Does the placement of the quantifier make any difference in the following examples.

Question

I have trouble understanding if the placement quantifier matter in these following problems.

Problem One: Nobody in calculus class is smarter than everybody in the discrete math class.

Let S(x,y) stand for "x is smarter than y", D(x) stand for "x is in discrete math class," and C(x) stand for "x is in calculus class."

My analysis of the English statement in logical form was this:

$\neg \exists_x \forall_y [(C(x) \land D(y)) \to S(x,y)]$

However ,the books answer was the following:

$\neg \exists_x [(C(x) \land \forall_y (D(y) \to S(x,y))]$

Here's another example:

Problem Two: Anyone who has a friend who has the measles will be quarantined

Let F(x,y) stand for "x and y are friends", M(x) stand for "x has the Measles," and Q(x) stand for "x will be quarantined."

This was my answer: $\forall_x \exists_y [(F(x,y) \land M(y)) \to Q(x)]$

This was the books answer:

$\forall_x [\exists_y(F(x,y) \land M(y)) \to Q(x)]$

Does my logical analysis of the English statement change the meaning of the English statement? In other words, is my logical translation an incorrect representation of the English statement?
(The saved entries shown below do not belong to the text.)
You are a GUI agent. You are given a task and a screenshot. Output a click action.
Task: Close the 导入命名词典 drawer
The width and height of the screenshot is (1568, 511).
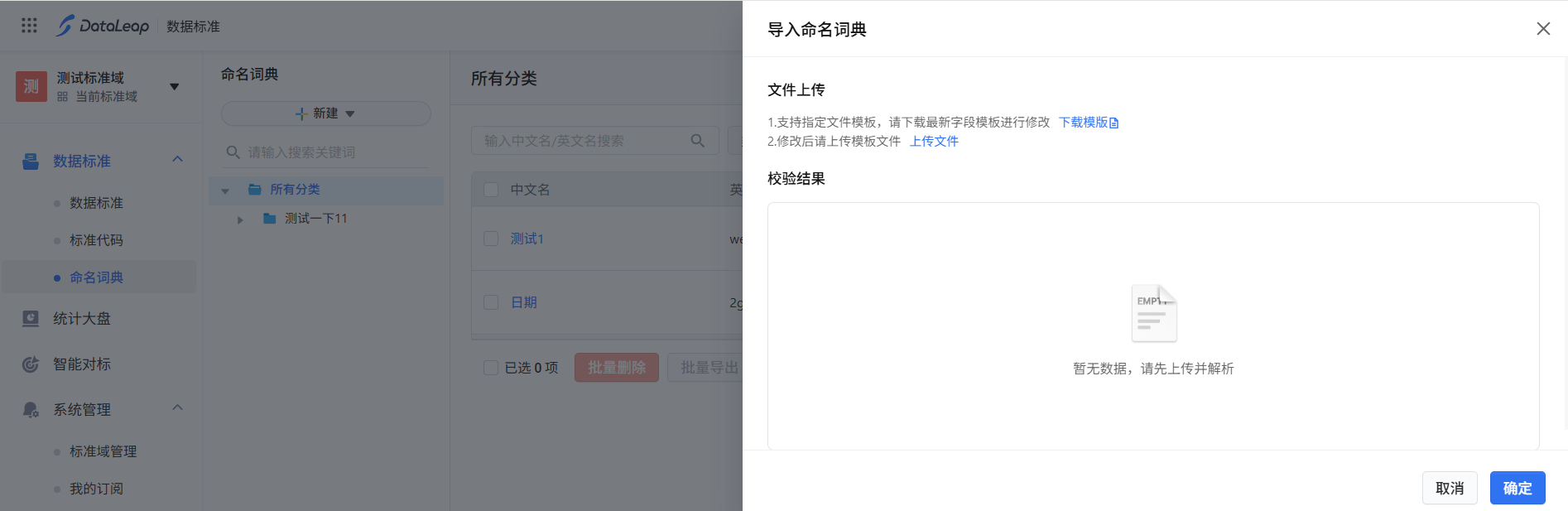[1543, 29]
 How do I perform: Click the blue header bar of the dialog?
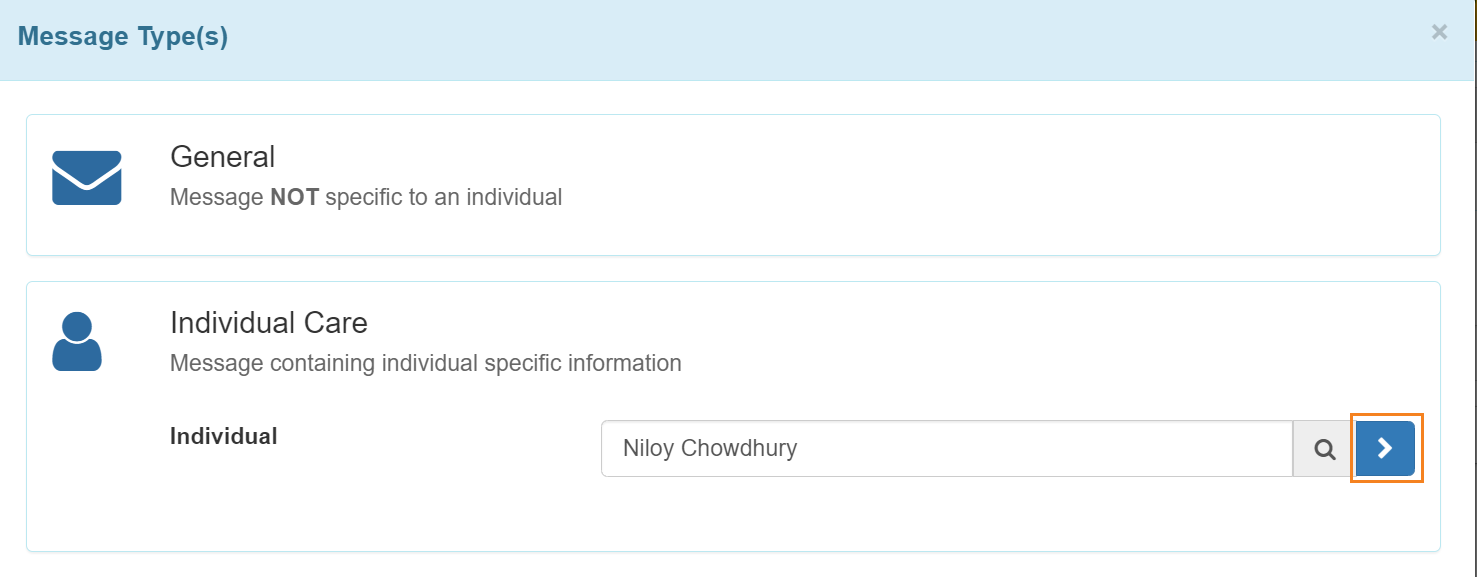click(800, 38)
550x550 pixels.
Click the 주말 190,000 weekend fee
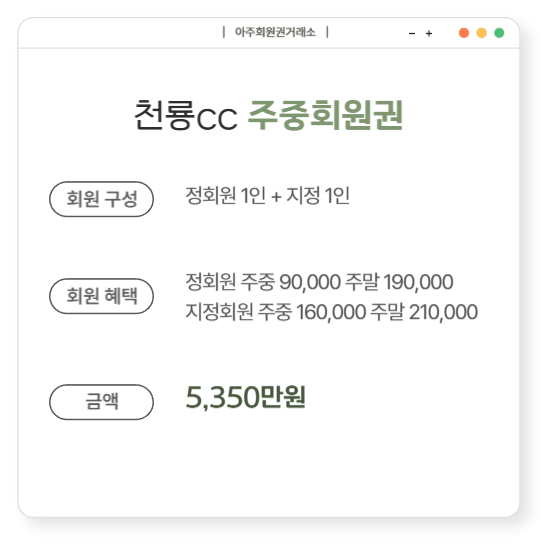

Is my answers and the author's answers acceptable to the representation of the English statements?

Answer 1

Problem One: If $\exists_x \neg C(x)$ then $\forall_y[(C(x)\wedge D(y))\to S(x,y)]$ would be true for that $x$, in which case your statement would be false but the book statement could remain true.

Problem Two: If there is an $x$ who is not friends with a $y_1$ but is friends with a $y_2$ who has measles yet $x$ is not quarantined, then your statement may remain true but the book statement is false.

Thus neither of your statements are logically equivalent to what the book has.

Answer 2

The book answer to (1) is correct. Now,

$$\neg \exists x [(C(x) \land \forall y (D(y) \to S(x,y))]$$

is equivalent to

$$\neg \exists x\forall y [(C(x) \land (D(y) \to S(x,y))]$$

[The relevant principle is that $(C \land \forall y\varphi(y)) \equiv \forall y(C \land \varphi(y))$, when $C$ doesn't contain the bound variable.] But note the bracketing here! $A \land (B \to C)$ is not the same as $(A \land B) \to C$. You have misplaced the brackets in the prenex form.

The book answer to (2)

$$\forall x[\exists y(F(x,y) \land M(y)) \to Q(x)]$$

is also correct. It is clearly equivalent to, in turn,

$$\forall x[\neg\exists y(F(x,y) \land M(y)) \lor Q(x)]$$

$$\forall x[\forall y\neg (F(x,y) \land M(y)) \lor Q(x)]$$

$$\forall x\forall y[\neg(F(x,y) \land M(y)) \lor Q(x)]$$

$$\forall x\forall y[(F(x,y) \land M(y)) \to Q(x)]$$

And evidently that last, in particular, is also a correct translation. "Anyone who has a friend who has the measles will be quarantined" says that take any two people $x$, $y$, if $x$ has $y$ as a friend who has measles, then $x$ will be quarantined. You have the wrong pair of quantifiers in the prenex form.

[The general background principle that needs to be kept in mind is $(\exists x\varphi x \to C) \equiv \forall x(\varphi x \to C)$. In effect, one side of this equivalence gets substituted for the other after the initial quantifier in the wff here. More carefully, we can get from the first to the last wff formally by instantiating the quantifier, using the equivalence, and then generalizing.]

Answer 3

In Problem 1, your answer is incorrect, but not because of the placement of the quantifier. The book's answer would remain correct if $\forall y$ were moved to come between $\exists x$ and the left bracket. The error in your answer is having $C(x)$ as part of the antecedent of the implication; it should be conjoined to the whole implication, as in the book's answer, not to the antecedent $D(y)$.